**WHAT TO WORK ON:** Update the data starting at the line containing "You are a GUI" and ending at the end of the data, replacing "search field" with "search box" and keeping every other part identical. Omit the pictures from the output.

(Data records)

>>>>

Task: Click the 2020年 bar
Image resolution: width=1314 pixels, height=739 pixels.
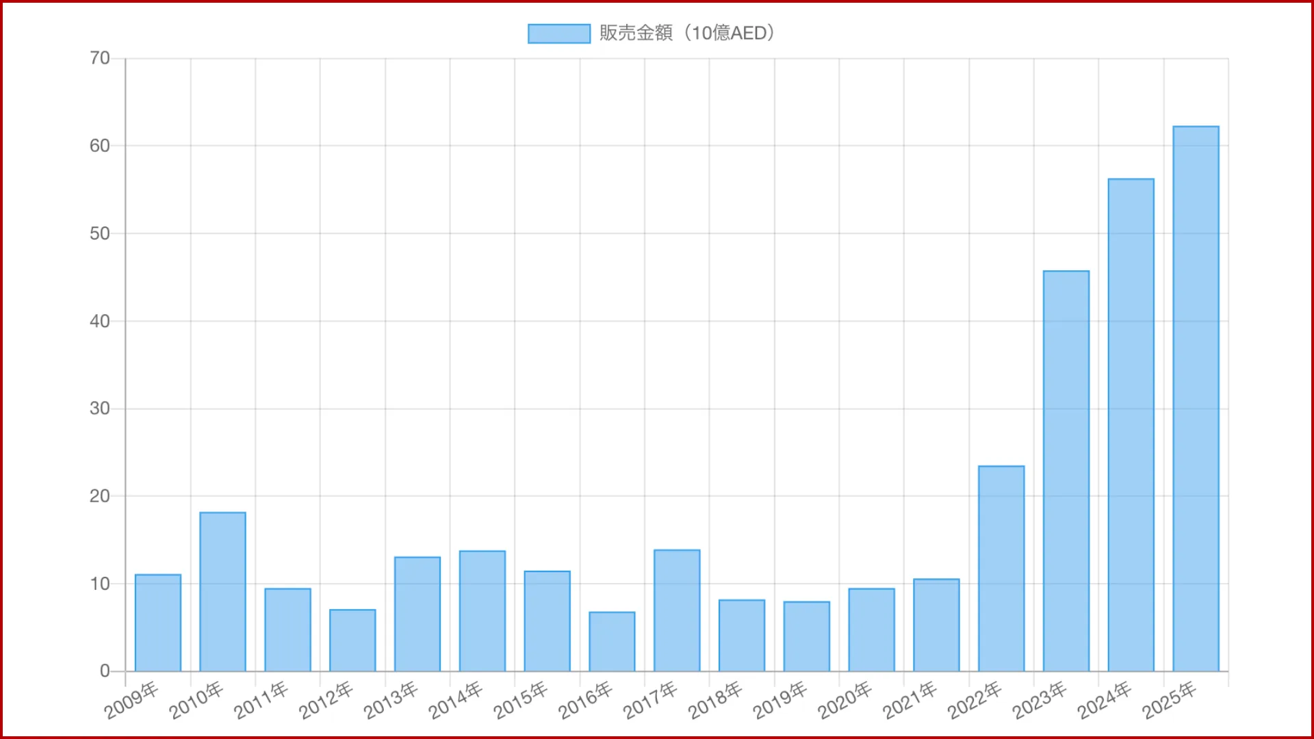Action: tap(871, 630)
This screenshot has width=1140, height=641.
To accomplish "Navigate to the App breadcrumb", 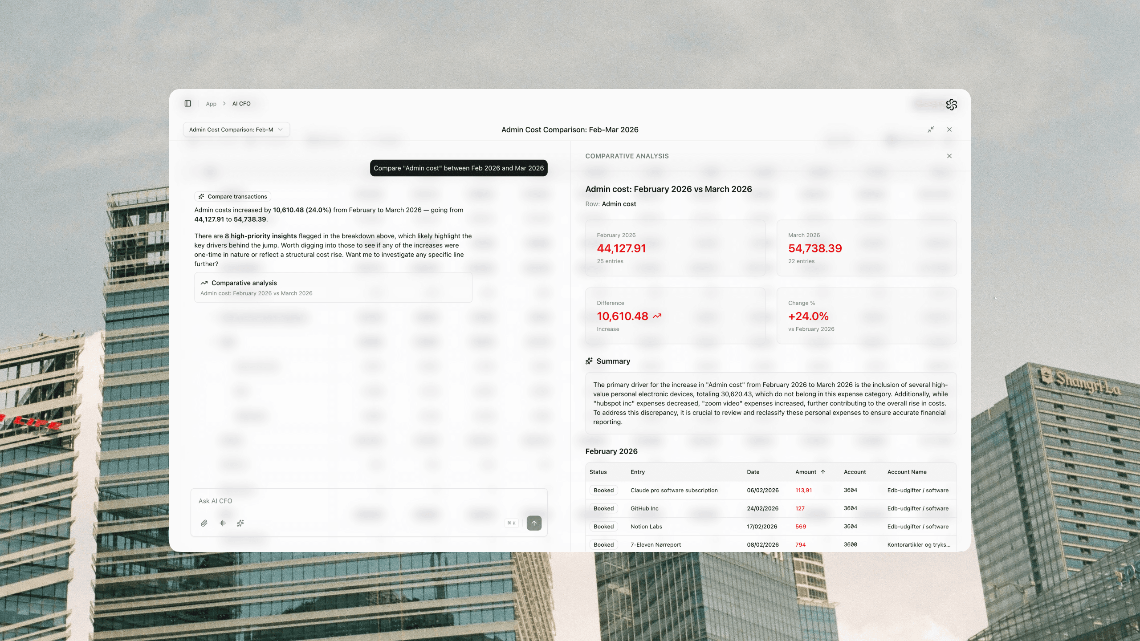I will click(211, 103).
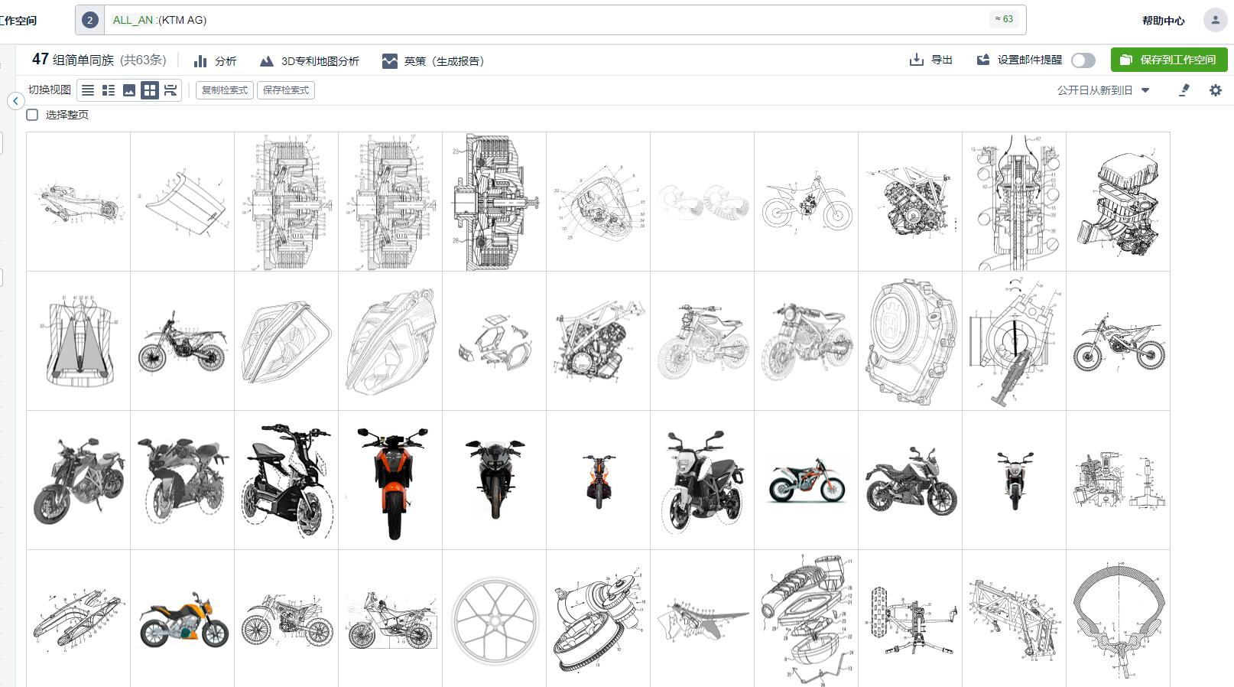Check the 选择整页 checkbox
This screenshot has height=687, width=1234.
coord(32,115)
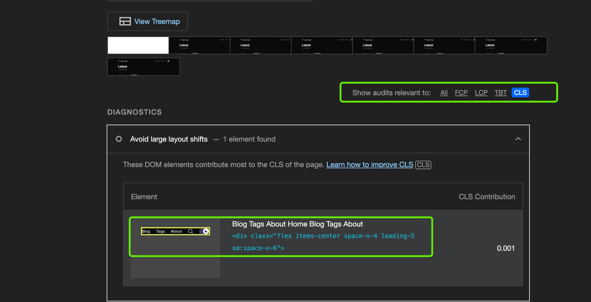Toggle the Avoid large layout shifts title
This screenshot has width=591, height=302.
(x=169, y=139)
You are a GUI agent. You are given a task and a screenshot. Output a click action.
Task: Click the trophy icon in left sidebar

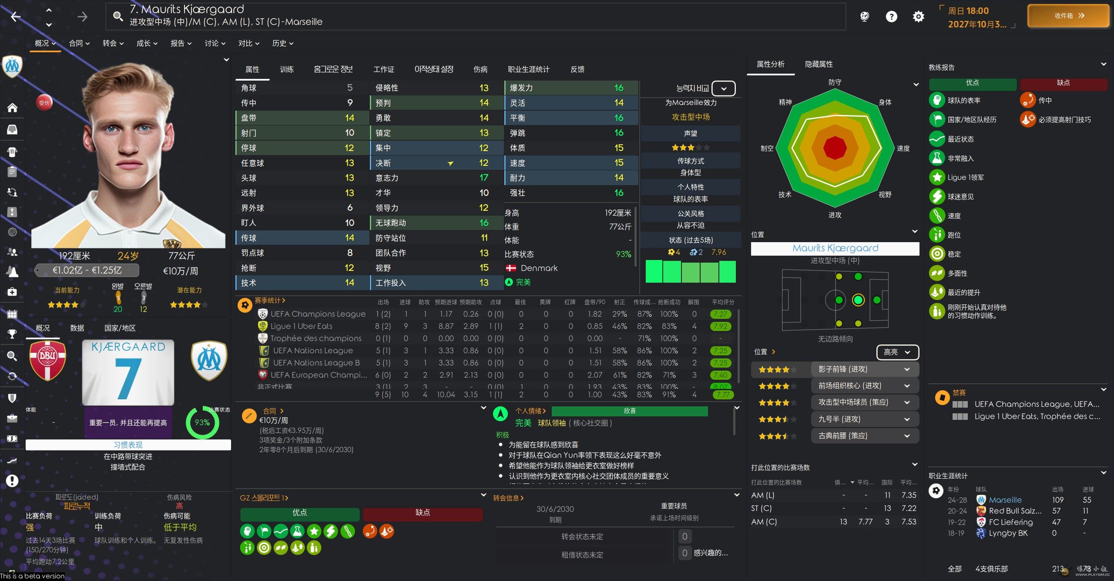pos(12,334)
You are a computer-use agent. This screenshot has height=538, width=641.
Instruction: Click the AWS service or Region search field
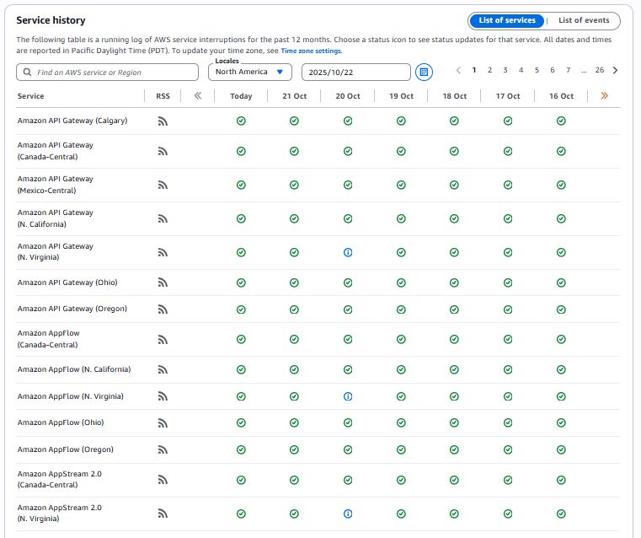pos(108,73)
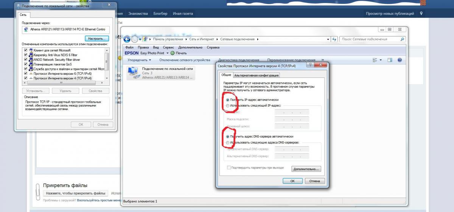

<<<<

**THE RESULT:**
You are a GUI agent. You are given a task and a screenshot. Output a click action.
Task: Click the trophy icon in left sidebar

pos(12,334)
You are a computer-use agent. This screenshot has height=538, width=641.
Instruction: Click the AWS service or Region search box
pos(108,73)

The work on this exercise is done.